Hyperlipidemia refers to high blood lipid levels, which can directly cause some diseases that seriously endanger human health, such as atherosclerosis, coronary heart disease, and pancreatitis [1]. Hyperlipidemia has been shown to be a major risk factor for the development of cardiovascular diseases (CVDs) [2]. In China, at least 41.9% of adults suffer from hyperlipidemia; a study indicates that by 2030 [3], there will be 9.2 million patients with CVDs caused by hyperlipidemia in China [4]. Early detection and treatment are essential to reduce cardiovascular events and premature death. Statins are the main treatment for hyperlipidemia [5]. However, long-term use of statins for lipid-lowering therapy will inevitably produce adverse effects on endocrine system and may lead to further increases in drug doses as drug resistance develops [6]. Therefore, a safe and effective alternative therapy or adjuvant therapy urgently needs to be proposed and applied.

Traditional Chinese medicine (TCM) has accumulated a lot of clinical experience in the treatment of hyperlipidemia, whether it is acupuncture, cupping, massage, moxibustion, or herbal medicine, and it is widely used in the treatment of obesity and hyperlipidemia [7]. At present, an increasing number of clinical studies have demonstrated the safety and efficacy of TCM in the treatment of hyperlipidemia [8–10], and these treatments can effectively downregulate blood lipid levels in patients, reduce body weight in obese patients, and improve clinical symptoms such as fatigue and drowsiness [11]. Danshen decoction (DSD) is a commonly used medicine for the treatment of CVDs, and it is composed of Salvia miltiorrhiza Bge., Santalum album L., and Amomum villosum Lour. Clinical studies have found that DSD is beneficial to the recovery of patients with hypertension, hyperlipidemia, heart failure, and coronary heart disease. More importantly, DSD as an adjuvant therapy for cardiovascular disease can better improve the clinical effective rate (CER) and reduce the occurrence of adverse reactions [12, 13]. Although studies have shown that DSD has application value in the treatment of cardiovascular diseases, there is still no systematic review to further verify the efficacy of DSD in the treatment of hyperlipidemia [14].

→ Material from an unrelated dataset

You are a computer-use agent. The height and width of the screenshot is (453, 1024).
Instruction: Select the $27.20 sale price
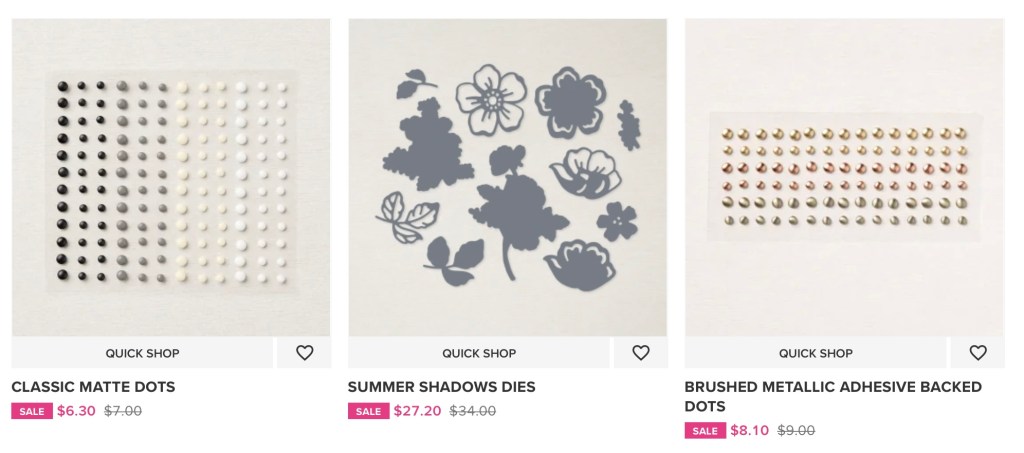417,411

Overall, this meta-analysis protocol will address the lack of a systematic analysis of the efficacy and safety of DSD in the treatment of hyperlipidemia. Besides, we will categorize all randomized controlled trials (RCTs) of DSD in the treatment of hyperlipidemia, and electronic and manual searches will be used to perform a systematic review and meta-analysis [15–19]. Finally, we will discuss the efficacy and safety of DSD in the treatment of hyperlipidemia in order to provide evidence-based medicine for DSD in the treatment of hyperlipidemia in clinical decision-making.

2. Methods and Analysis

2.1. Protocol and Registration

This protocol has been registered on the PROSPERO platform (https://www.crd.york.ac.uk/PROSPERO/) with the registration number: CRD42022352467 [20], and this systematic review protocol complies with the Guidelines for the Preferred Reporting Items for Systematic Reviews and Meta-Analysis Protocol (PRISMA-P) statement. PRISMA-P checklist has been presented in the supplementary material (available here).

2.2. Eligibility Criteria

2.2.1. Criteria for Inclusion and Exclusion

This systematic review and meta-analysis will include all RCTs of DSD alone or DSD combined with conventional treatment in the treatment of hyperlipidemia published in any language as of July 2022. These RCTs must include but are not limited to CER and various serological lipid indexes, including but not limited to total triglyceride (TG), total cholesterol (TC), low-density lipoprotein cholesterol (LDL-C), and high-density lipoprotein cholesterol (HDL-C), while observational studies, single case reports, literature reviews, etc., will not be included in the study.

Inclusion criteria are as follows:

RCTs must be related to DSD.
RCTs must be associated with hyperlipidemia.
Patients included in the RCTs were diagnosed with hyperlipidemia, or met the diagnostic criteria for hyperlipidemia.
Must include but not limited to CER and any one of the following indicators: TG, TC, LDL-C, and HDL-C.
Quantitative indicators of hyperlipidemia must be included.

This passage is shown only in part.